Kate, Tom and Linn all consider marijuana to be medicine. They know 
cancer patients who have used marijuana to treat the side effects of 
their ailments.

And Tom said marijuana alleviates the pain in his knees from playing 
competitive sports all the way through college.

Experts warn that smoking marijuana has been linked to psychosis in a 
small but growing number of users. But Kate, Tom and Linn insist 
marijuana is less dangerous than other drugs or alcohol.

They strongly support the legalization of pot, which they equate with 
lifting the prohibition on alcohol in the 1933 with the 21st Amendment.

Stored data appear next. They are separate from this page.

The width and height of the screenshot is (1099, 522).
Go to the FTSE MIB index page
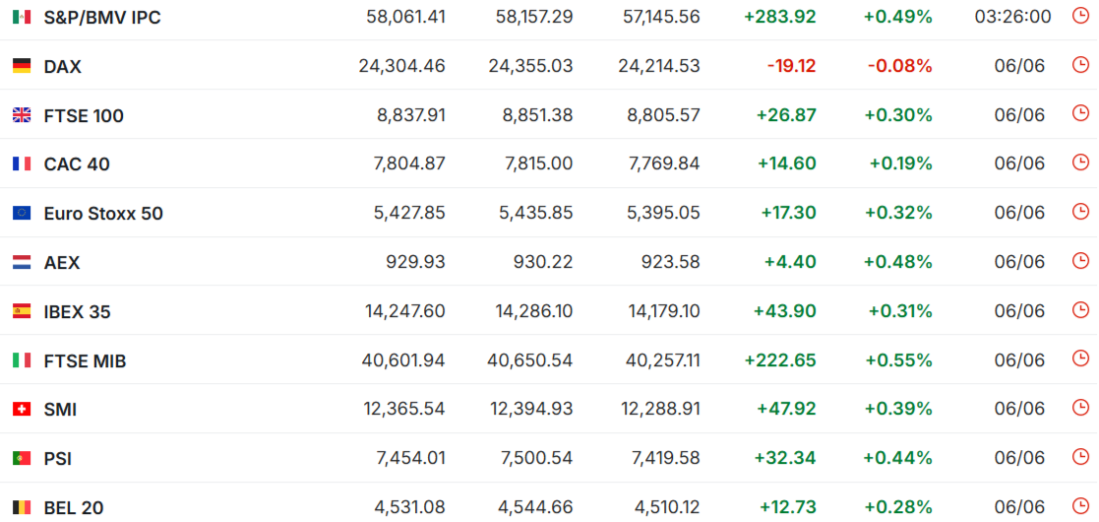coord(85,360)
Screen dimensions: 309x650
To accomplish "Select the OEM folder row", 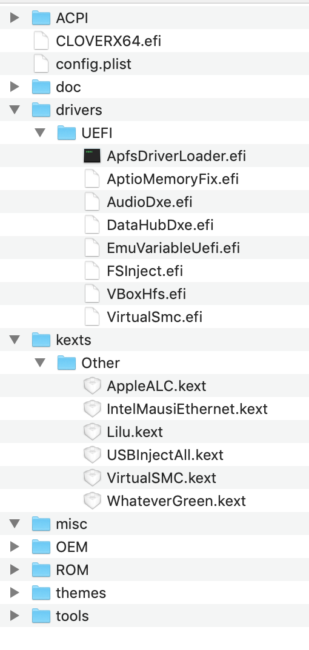I will click(155, 547).
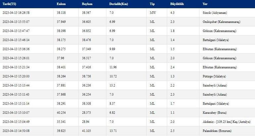Screen dimensions: 255x136
Task: Click the Enlem column header
Action: (x=61, y=4)
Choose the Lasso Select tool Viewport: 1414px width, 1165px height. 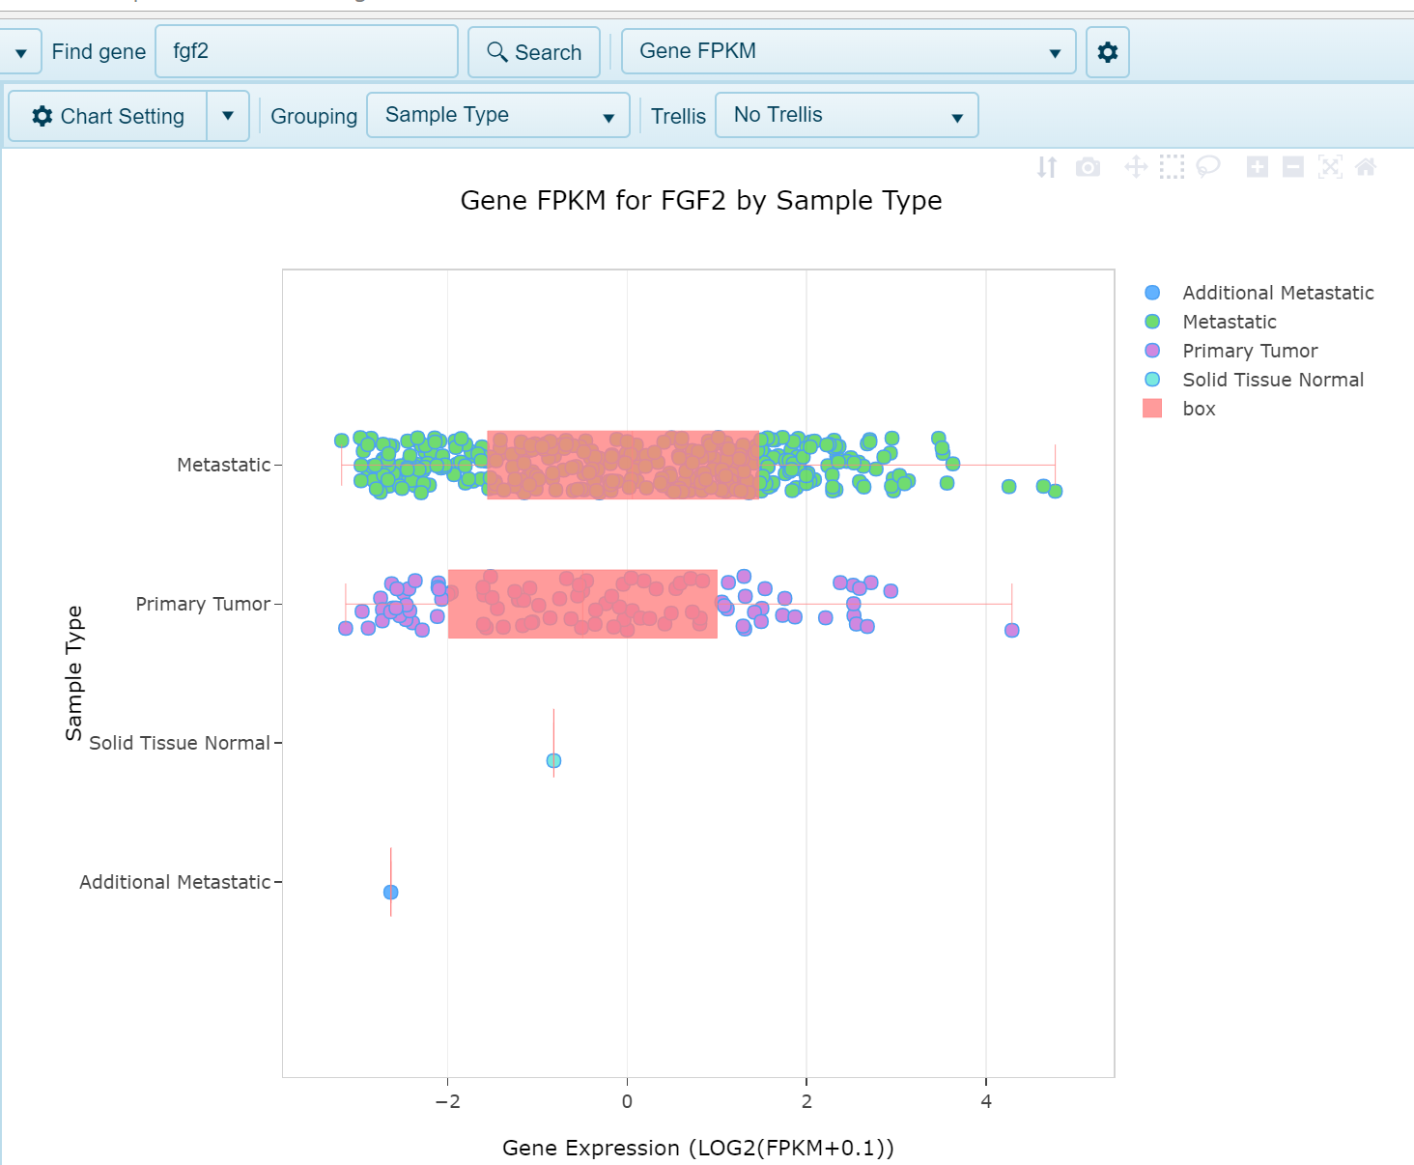pyautogui.click(x=1206, y=167)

"As far as I know, nobody has ever died from an overdose of 
cannabis," Linn said. "People die all the time from alcohol poisoning."

Tom and Kate sometimes have a cocktail or glass of wine while they 
are smoking. But Tom said he tells his kids that between alcohol and 
pot, alcohol is the bigger evil.

"I don't see how anybody who has sense can say alcohol should be 
legal but marijuana should be illegal," Tom said.

And with that, Kate handed Tom the one-hitter - and he took a puff.

[sidebar]

MORE AMERICANS LIGHTING UP

The National Survey on Drug Use and Health found there were more than 
17 million regular marijuana users in the United States in 2010, a 20 
percent jump over just three years. The study also showed 2.4 million 
people ages 12 or older used marijuana for the first time in 2010 
compared to 2.2 million people in 2002, a 9 percent rise. By far, 
marijuana was the most widely used drug, the survey found.

A Gallup poll released Oct. 17 showed 50 percent of Americans 
surveyed said marijuana use should be legal, up from 46 percent.

Another poll conducted last year by The Washington Post and ABC News 
found more than 81 percent of Americans surveyed said they support 
legalization of the drug for medical purposes.